Instinct has told him that this is the day to strike into his past, and once his breathing is even and relaxed, he hones his focus to a very narrow point: his own timeline, the temporal composition that is Nakamura Hiro.

It's amorphous at first, a scattered series of images and sensations warped through the filter of his thoughts, but he sharpens it with concentration. He looks back, looks back and back and back, sifting through the piles of unimportant chaff, discarding anything that isn't—

_There_. He almost falters, breath hitching, but quickly regains his composure, fingers tightening around the hilt of his sword.

And _there_, and _there_. Behind that hazy memory of a green mountain, just beside the voice of his father, fractured in the broken window of an American car. Hints and hopes and promises floating in the current, just beyond Hiro's reach.

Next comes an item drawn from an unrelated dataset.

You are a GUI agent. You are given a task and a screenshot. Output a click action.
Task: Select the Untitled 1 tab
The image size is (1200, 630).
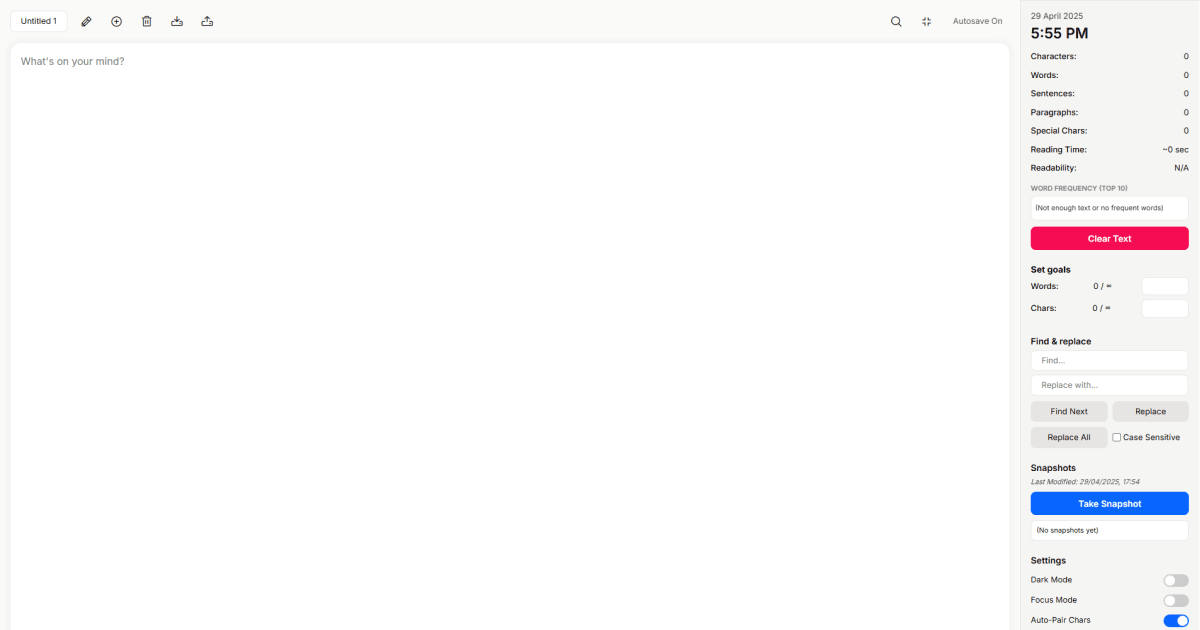(x=39, y=21)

Hiro opens his eyes and smiles with an emotion that hasn't graced his face in the three years gone.

Hope.

*

Kitty Pryde taught Hiro a long time ago that time is round, not straight, not linear.

But what Hiro knows now—_feels_—is that time is not solid, either, it is not dense.

It is filmy, thin, and in some places, nearly ready to tear.

So Hiro closes his eyes again, and holds the hilt of his sword, finding the weakest barrier between him and then, between right and wrong, and he _pushes_, determined to take one of those stolen moments for his own. No more regrets. Not even a tinge of doubt.

Saving Ando is worth the space/time continuum.

**Author's Note:**

> _"But I began to think of time as having a shape, something you can see, like a series of liquid transparencies, one laid on top of another. You don't look back along time, but down through it, like water. Sometimes this comes to the surface, sometimes that, sometimes nothing. Nothing goes away."_ (Cat's Eye, by Margaret Atwood)


End file.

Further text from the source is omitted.